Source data
BEGIN

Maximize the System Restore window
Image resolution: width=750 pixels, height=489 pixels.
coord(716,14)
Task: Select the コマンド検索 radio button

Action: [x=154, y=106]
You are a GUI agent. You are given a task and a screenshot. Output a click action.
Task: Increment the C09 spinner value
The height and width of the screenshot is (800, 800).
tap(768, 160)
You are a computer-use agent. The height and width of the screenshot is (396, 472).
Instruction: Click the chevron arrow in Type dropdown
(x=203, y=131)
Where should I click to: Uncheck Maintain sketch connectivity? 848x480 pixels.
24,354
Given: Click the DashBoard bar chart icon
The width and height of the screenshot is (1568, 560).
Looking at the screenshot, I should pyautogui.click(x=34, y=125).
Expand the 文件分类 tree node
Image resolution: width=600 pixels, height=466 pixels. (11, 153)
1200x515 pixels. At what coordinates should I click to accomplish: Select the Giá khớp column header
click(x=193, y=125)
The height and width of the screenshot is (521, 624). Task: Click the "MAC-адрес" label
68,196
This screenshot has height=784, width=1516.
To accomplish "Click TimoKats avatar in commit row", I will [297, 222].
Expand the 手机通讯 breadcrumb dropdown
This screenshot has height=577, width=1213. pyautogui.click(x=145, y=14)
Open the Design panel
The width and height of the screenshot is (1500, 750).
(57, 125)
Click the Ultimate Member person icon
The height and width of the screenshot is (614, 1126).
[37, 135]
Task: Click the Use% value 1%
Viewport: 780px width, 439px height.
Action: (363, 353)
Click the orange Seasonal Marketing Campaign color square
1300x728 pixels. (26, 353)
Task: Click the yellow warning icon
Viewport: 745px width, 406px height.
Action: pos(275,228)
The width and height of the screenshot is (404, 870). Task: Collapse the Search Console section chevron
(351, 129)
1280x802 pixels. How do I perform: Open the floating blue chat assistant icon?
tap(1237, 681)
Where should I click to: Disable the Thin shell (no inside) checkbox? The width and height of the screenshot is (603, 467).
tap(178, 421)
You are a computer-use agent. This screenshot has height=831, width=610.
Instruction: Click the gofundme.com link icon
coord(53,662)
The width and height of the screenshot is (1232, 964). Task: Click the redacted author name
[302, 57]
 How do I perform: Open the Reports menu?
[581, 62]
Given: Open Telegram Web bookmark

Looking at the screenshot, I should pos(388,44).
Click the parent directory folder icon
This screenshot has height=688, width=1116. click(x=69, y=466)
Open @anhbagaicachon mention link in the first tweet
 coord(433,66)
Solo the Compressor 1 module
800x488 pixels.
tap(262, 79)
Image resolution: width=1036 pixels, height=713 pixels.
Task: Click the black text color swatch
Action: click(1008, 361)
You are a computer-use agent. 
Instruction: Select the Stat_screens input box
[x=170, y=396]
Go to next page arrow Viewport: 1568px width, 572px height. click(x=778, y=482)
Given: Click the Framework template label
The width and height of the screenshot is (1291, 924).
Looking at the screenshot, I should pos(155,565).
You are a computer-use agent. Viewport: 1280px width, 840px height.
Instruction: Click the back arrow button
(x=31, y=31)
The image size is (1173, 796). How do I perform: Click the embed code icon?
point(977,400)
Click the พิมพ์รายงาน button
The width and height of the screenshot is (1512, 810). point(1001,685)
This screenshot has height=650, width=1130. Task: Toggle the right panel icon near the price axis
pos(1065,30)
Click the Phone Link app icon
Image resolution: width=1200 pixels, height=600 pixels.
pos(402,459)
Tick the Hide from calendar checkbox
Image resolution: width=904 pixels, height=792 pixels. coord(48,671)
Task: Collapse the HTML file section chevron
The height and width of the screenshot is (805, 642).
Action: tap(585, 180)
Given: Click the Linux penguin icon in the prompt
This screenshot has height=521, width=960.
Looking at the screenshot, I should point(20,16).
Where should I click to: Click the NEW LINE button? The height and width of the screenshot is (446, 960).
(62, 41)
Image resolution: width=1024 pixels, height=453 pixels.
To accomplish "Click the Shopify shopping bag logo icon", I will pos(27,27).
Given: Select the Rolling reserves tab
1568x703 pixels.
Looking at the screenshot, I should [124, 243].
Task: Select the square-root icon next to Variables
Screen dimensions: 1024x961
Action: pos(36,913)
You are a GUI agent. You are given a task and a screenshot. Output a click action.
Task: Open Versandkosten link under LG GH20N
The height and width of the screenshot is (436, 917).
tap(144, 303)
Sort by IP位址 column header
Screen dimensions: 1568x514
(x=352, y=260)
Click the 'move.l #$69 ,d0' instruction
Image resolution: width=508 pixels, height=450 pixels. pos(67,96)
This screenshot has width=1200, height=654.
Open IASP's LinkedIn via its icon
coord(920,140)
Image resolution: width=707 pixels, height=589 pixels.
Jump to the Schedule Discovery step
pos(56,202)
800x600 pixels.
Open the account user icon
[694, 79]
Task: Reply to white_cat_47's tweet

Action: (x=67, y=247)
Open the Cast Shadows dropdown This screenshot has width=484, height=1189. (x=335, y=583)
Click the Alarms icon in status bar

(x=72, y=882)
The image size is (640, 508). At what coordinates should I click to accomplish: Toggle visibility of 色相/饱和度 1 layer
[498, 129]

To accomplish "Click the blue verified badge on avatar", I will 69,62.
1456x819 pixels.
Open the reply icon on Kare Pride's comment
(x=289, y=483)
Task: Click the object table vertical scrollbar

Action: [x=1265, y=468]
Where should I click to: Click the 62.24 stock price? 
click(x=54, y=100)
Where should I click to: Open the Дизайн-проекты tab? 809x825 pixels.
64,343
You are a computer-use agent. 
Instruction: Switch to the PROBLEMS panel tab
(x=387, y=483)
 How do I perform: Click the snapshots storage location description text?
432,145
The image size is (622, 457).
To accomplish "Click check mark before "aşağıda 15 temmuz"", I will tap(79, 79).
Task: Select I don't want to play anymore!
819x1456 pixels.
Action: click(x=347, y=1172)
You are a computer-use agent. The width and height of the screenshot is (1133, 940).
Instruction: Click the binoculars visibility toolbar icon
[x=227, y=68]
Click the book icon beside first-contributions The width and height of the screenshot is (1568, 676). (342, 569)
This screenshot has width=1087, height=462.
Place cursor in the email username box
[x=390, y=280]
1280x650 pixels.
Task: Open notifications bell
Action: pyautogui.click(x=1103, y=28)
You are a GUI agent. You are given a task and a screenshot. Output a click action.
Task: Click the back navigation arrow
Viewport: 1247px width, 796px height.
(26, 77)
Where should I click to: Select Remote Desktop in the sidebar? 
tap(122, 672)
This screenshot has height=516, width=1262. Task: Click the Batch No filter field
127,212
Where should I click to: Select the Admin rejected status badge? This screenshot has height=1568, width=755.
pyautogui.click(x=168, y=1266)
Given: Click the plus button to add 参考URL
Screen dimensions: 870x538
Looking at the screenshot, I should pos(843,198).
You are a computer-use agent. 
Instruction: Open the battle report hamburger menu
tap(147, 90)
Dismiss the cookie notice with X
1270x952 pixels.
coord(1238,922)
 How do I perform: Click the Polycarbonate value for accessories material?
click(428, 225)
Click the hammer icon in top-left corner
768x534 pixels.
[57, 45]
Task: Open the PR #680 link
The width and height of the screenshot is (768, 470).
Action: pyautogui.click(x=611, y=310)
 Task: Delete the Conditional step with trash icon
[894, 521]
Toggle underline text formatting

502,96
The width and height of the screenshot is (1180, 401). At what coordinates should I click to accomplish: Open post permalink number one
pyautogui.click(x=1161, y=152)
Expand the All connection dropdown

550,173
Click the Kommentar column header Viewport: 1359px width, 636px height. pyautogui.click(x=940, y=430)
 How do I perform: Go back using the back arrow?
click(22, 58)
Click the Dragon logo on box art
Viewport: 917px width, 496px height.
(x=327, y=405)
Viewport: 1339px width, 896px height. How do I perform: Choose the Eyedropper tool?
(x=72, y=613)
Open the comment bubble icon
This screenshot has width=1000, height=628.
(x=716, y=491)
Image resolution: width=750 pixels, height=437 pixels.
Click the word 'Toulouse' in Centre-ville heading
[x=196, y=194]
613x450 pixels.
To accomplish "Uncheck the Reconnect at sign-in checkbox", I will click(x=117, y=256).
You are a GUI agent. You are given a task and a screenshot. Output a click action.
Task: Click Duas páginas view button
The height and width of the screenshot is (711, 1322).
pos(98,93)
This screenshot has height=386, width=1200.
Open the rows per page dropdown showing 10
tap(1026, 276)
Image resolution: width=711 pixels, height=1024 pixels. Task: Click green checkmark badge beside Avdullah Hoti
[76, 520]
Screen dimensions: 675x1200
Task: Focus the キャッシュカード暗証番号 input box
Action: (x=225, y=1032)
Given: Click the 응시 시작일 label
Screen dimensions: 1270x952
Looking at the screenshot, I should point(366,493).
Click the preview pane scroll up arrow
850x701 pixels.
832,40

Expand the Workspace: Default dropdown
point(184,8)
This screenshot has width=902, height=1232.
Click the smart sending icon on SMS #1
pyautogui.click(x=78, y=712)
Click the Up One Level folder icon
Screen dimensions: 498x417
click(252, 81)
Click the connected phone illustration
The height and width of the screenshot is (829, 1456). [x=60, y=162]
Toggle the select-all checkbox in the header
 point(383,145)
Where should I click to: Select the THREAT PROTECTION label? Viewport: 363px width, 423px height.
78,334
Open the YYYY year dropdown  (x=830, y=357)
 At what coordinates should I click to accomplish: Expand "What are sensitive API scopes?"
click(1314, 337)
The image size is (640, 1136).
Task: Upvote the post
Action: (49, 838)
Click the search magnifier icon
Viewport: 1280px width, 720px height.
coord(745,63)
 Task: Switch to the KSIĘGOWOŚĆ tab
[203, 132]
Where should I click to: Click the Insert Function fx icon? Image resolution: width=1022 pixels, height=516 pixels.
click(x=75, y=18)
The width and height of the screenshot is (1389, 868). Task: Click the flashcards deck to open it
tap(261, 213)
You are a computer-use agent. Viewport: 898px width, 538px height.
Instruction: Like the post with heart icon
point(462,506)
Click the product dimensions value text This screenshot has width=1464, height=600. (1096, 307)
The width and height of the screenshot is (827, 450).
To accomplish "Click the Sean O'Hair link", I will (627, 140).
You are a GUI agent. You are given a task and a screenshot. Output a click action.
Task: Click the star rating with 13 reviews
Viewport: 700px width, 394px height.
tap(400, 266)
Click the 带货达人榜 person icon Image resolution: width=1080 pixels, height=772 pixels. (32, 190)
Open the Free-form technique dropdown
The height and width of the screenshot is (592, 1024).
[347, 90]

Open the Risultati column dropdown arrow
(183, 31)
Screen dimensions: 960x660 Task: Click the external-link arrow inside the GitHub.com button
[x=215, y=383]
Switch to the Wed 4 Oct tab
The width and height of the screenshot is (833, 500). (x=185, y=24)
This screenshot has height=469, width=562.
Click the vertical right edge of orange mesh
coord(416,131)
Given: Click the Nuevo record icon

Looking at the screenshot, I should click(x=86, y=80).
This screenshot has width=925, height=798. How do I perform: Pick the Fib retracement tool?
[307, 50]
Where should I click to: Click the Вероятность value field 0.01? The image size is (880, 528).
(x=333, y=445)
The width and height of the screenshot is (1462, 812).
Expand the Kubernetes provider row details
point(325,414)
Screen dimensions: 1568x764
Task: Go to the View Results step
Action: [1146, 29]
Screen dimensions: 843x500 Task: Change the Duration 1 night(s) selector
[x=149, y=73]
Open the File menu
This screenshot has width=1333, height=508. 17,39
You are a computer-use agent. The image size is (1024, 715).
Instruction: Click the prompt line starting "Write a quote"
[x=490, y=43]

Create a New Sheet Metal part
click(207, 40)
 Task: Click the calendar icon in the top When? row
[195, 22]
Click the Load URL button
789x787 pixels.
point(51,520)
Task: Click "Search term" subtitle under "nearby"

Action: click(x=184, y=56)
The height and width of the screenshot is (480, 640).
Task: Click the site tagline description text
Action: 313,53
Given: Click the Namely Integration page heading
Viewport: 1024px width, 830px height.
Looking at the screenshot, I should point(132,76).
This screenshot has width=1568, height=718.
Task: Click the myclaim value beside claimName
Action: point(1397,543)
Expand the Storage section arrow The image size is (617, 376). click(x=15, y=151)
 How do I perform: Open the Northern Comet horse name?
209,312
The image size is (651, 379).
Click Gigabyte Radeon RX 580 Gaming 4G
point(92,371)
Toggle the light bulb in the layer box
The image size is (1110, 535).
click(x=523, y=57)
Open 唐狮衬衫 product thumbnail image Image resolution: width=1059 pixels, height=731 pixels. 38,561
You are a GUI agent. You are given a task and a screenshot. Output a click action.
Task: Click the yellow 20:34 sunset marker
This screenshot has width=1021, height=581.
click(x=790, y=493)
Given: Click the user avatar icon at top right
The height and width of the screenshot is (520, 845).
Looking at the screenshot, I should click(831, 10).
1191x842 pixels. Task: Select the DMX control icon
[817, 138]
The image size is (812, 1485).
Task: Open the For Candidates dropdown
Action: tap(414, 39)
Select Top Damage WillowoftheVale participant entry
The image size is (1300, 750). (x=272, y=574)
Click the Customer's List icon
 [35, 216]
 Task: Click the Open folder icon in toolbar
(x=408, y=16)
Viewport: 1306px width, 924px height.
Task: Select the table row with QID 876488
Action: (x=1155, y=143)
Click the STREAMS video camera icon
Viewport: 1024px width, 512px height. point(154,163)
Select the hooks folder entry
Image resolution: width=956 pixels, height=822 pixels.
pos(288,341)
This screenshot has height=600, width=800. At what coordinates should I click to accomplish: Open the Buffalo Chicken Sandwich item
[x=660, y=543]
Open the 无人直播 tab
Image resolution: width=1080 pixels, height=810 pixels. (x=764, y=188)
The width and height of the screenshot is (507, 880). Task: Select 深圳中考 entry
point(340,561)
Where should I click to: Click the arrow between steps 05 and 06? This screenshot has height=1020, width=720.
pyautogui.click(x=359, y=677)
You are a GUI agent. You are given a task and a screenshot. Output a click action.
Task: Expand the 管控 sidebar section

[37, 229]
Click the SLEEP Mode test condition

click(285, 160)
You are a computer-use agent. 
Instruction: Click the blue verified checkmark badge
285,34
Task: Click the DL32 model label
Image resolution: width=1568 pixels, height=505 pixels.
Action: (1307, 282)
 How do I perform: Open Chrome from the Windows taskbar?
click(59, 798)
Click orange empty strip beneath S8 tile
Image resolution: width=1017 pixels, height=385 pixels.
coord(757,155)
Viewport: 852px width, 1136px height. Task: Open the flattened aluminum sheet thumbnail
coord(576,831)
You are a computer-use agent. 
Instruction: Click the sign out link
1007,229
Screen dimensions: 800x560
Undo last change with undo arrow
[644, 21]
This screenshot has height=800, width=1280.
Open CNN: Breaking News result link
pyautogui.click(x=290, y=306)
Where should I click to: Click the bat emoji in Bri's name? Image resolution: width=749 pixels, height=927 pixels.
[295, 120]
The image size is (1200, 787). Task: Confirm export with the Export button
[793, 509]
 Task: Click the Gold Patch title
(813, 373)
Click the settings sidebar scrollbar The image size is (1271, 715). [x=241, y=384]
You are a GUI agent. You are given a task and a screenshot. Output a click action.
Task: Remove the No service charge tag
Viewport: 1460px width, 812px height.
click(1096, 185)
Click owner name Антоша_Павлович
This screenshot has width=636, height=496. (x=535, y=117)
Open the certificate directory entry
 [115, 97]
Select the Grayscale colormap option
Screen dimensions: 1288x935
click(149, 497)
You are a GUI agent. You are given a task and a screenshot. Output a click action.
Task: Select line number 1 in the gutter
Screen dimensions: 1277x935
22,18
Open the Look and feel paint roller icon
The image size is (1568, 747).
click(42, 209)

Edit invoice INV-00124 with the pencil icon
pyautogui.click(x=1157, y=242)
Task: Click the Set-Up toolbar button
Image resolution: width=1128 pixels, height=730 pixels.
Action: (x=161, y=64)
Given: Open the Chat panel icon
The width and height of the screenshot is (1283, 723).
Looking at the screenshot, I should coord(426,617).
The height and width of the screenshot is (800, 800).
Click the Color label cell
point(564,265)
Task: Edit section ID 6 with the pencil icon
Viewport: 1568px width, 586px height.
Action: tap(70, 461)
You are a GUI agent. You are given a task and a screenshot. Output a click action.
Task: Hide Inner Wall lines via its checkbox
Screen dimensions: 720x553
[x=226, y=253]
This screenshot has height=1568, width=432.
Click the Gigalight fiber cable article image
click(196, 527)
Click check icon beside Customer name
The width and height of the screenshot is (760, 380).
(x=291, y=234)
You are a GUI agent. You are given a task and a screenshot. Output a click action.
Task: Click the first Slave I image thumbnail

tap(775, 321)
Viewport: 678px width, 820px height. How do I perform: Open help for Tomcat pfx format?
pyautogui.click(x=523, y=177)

END

WHAT IS NEEDED
Pick out, from the lines above, every one that contains the string "avatar".

OUTPUT BELOW
To accomplish "Click TimoKats avatar in commit row", I will [297, 222].
To accomplish "Click the blue verified badge on avatar", I will 69,62.
Given: Click the user avatar icon at top right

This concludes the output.